Build a Raspberry Pi Home Weather Station and Log Sensor Data to a Spreadsheet
Learn how to wire a DHT22 sensor to a Raspberry Pi, install the software, and automatically log temperature and humidity data to a CSV file.
Build a Raspberry Pi Home Weather Station and Log Sensor Data to a Spreadsheet
Setting up your own home weather station is one of the most satisfying beginner electronics projects you can tackle with a Raspberry Pi. Instead of relying on a generic forecast that covers a wide geographic area, you get hyper-local readings from your own backyard, garage, or living room. The data is yours, the hardware is inexpensive, and the skills you pick up transfer directly to dozens of other Pi projects.
In this guide you will wire a DHT22 temperature and humidity sensor to a Raspberry Pi, install the necessary Python libraries, write a short script that polls the sensor on a schedule, and save every reading to a CSV file you can open in any spreadsheet application. No soldering is required, and the total cost of components is typically under twenty dollars.
Whether you are a curious hobbyist, a student learning physical computing, or someone who simply wants to know whether the humidity in their basement is creeping toward mold territory, this walkthrough will get you logging real data within an afternoon.
Quick Answer
- Hardware needed: Raspberry Pi (any model with GPIO), DHT22 sensor, 10 kΩ pull-up resistor, breadboard, and jumper wires.
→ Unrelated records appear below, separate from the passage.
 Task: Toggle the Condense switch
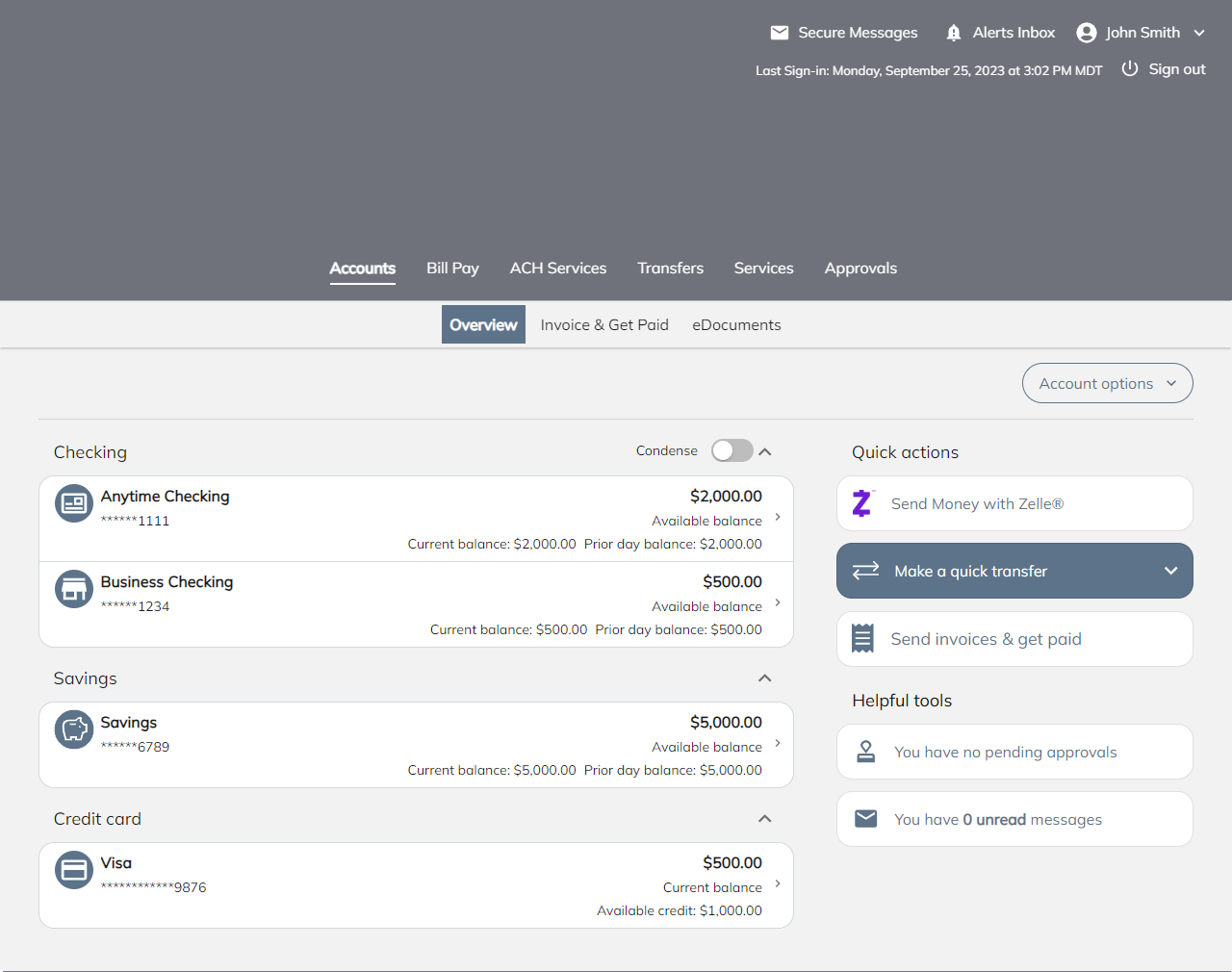point(732,451)
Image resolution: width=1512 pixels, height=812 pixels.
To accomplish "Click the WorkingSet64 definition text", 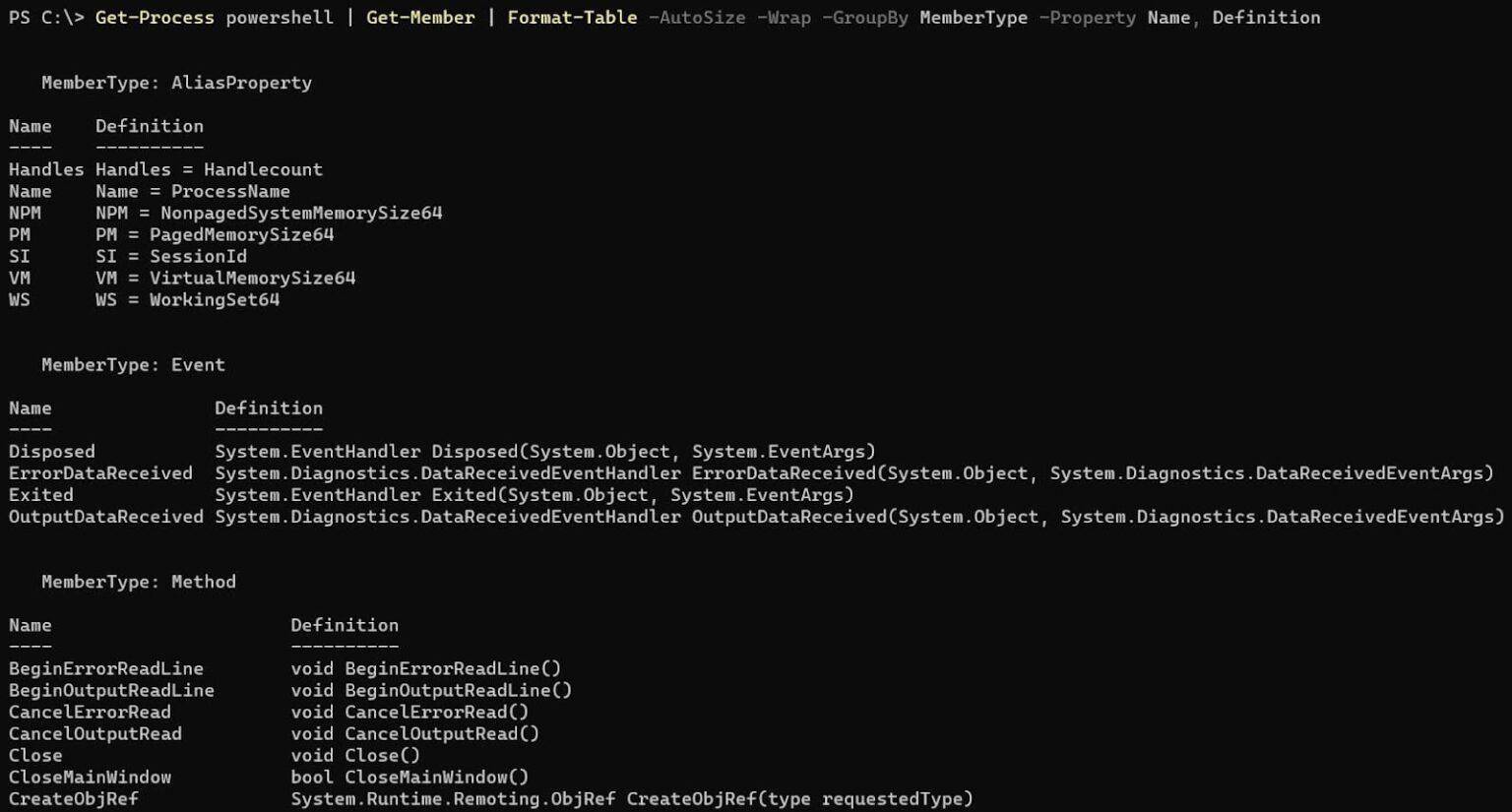I will tap(215, 299).
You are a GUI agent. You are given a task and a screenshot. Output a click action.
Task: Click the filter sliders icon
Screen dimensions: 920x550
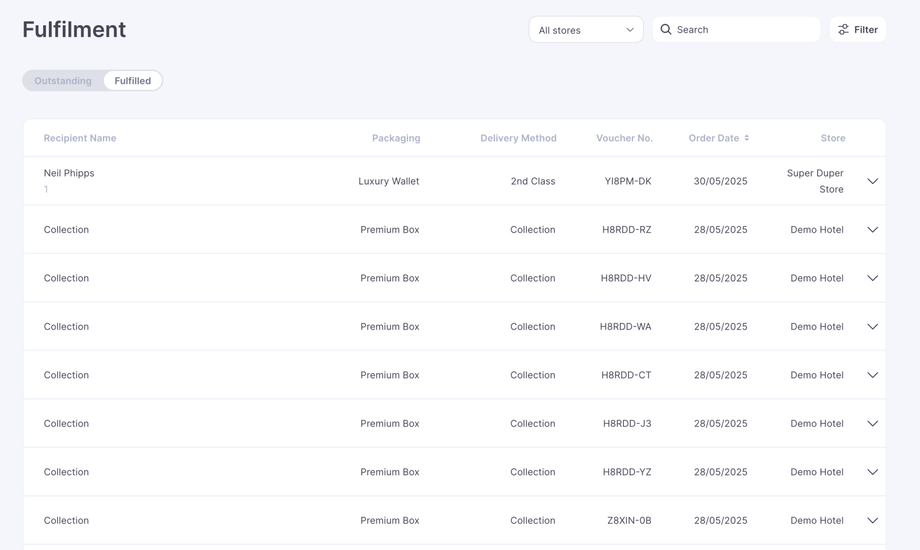[843, 30]
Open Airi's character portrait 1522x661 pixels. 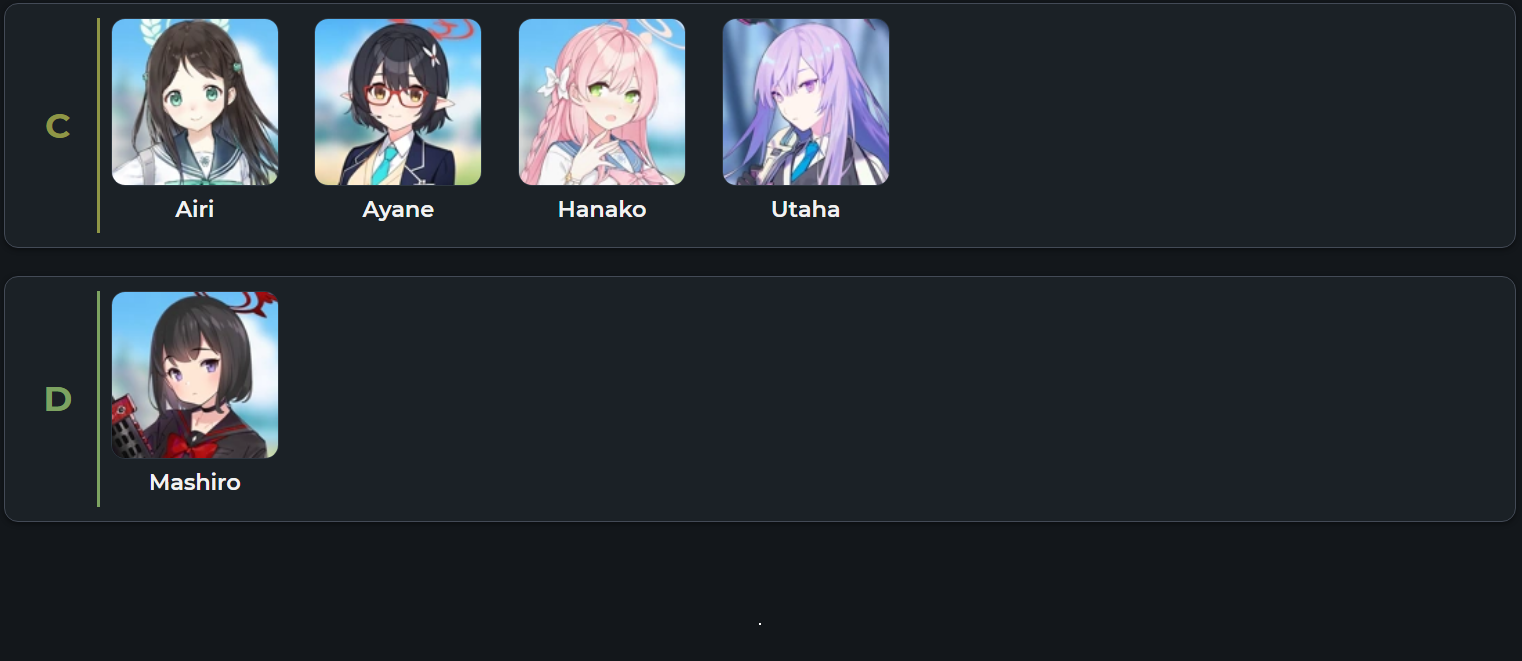[195, 102]
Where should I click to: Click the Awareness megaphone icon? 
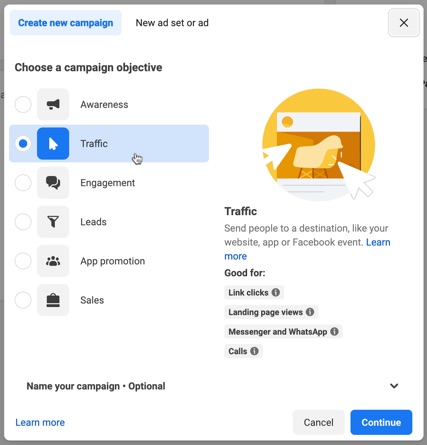(53, 104)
- Software needed: Raspberry Pi OS, Python 3, and the
Adafruit_CircuitPython_DHTlibrary. - Wiring: Connect DHT22 VCC to 3.3 V, GND to ground, and the data pin to GPIO 4 (with a pull-up resistor between VCC and data).
- Logging: A simple Python script reads the sensor every 60 seconds and appends a timestamped row to a CSV file.
- Automation: Use
cronto run the script at boot so logging continues even after a power cycle.
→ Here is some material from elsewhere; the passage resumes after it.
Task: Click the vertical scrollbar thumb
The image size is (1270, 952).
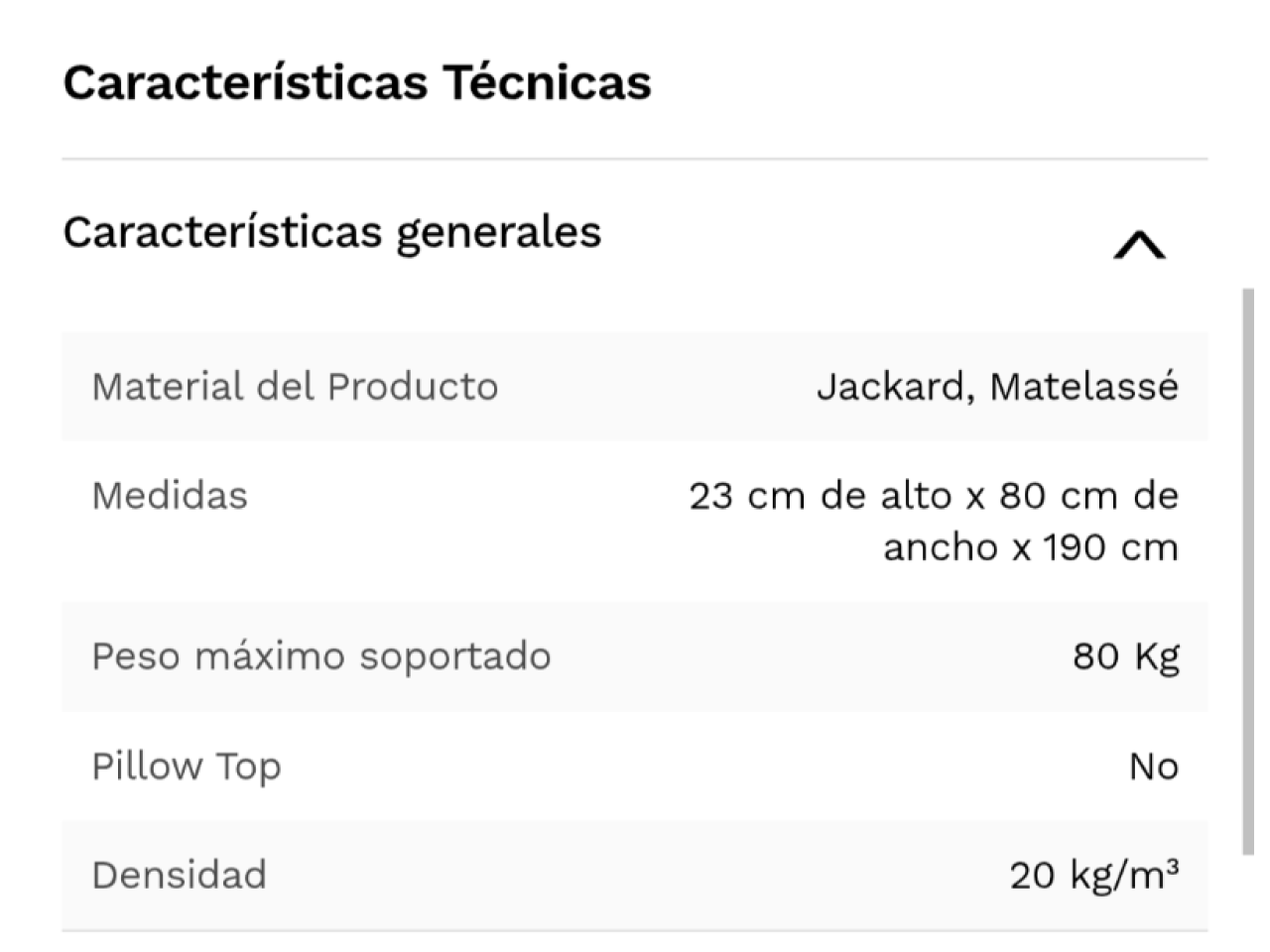Action: [x=1248, y=571]
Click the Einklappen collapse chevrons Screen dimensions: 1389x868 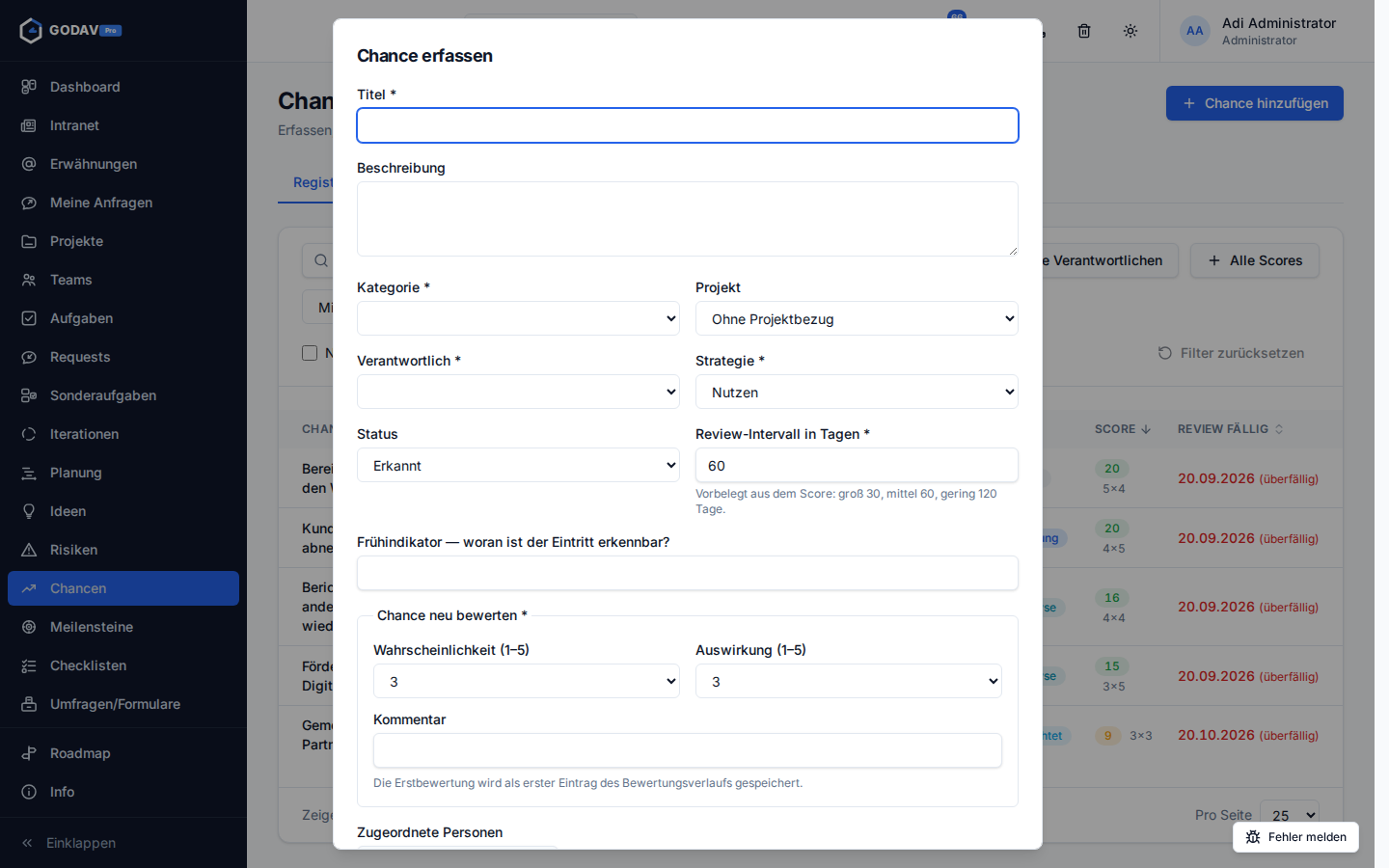coord(27,843)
What You Need Before You Start
Hardware Components
| Component | Purpose | Approximate Cost |
|---|---|---|
| Raspberry Pi (Zero W, 3B+, or 4) | Main computer and GPIO controller | $10–$55 |
| DHT22 sensor module | Measures temperature and humidity | $4–$8 |
| 10 kΩ resistor | Pull-up resistor for data line | < $1 |
| Half-size breadboard | Prototyping without soldering | $3–$5 |
| Male-to-female jumper wires | Connect Pi GPIO to breadboard | $2–$4 |
| MicroSD card (8 GB+) | Stores the OS and your data logs | $5–$10 |
If you purchase a DHT22 module (the blue PCB version) rather than the bare sensor, it usually has the pull-up resistor already built in, which simplifies wiring.
Software Prerequisites
- Raspberry Pi OS (Bullseye or Bookworm, 32-bit or 64-bit both work)
- Python 3.7 or newer (included in Raspberry Pi OS)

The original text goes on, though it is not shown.